Task instructions: Pictures excluded, return every entry exactly, please.

Records for this exercise:
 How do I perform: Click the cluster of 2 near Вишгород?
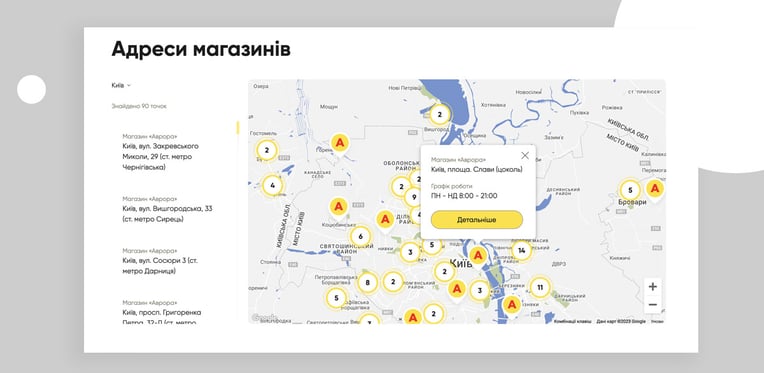pyautogui.click(x=439, y=115)
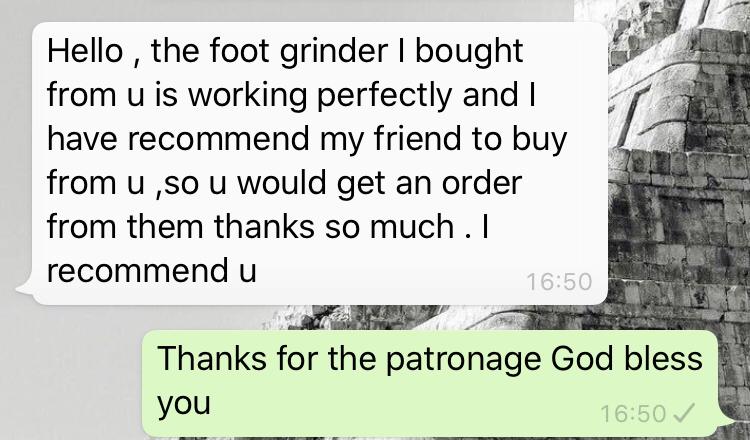Tap 'thanks so much' in the message
The image size is (750, 440).
pyautogui.click(x=333, y=226)
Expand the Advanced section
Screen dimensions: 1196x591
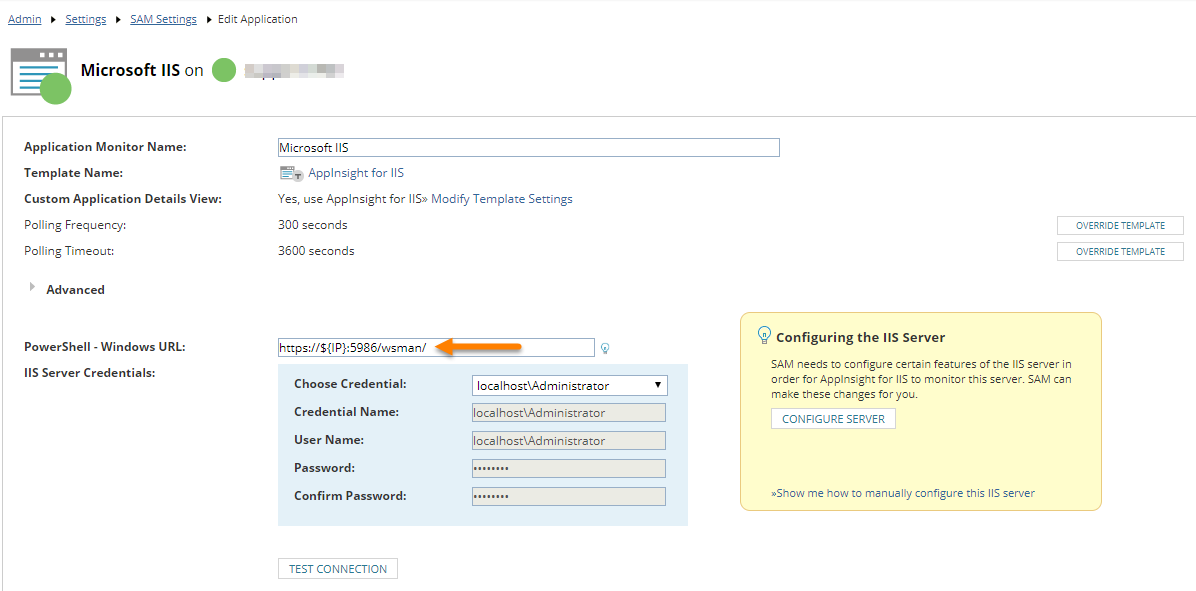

Solution for this problem:
 How do I perform: Click the cluster of 2 near Вишгород?
pyautogui.click(x=439, y=115)
Tap 'thanks so much' in the message
The image size is (750, 440).
pyautogui.click(x=333, y=226)
Expand the Advanced section
Screen dimensions: 1196x591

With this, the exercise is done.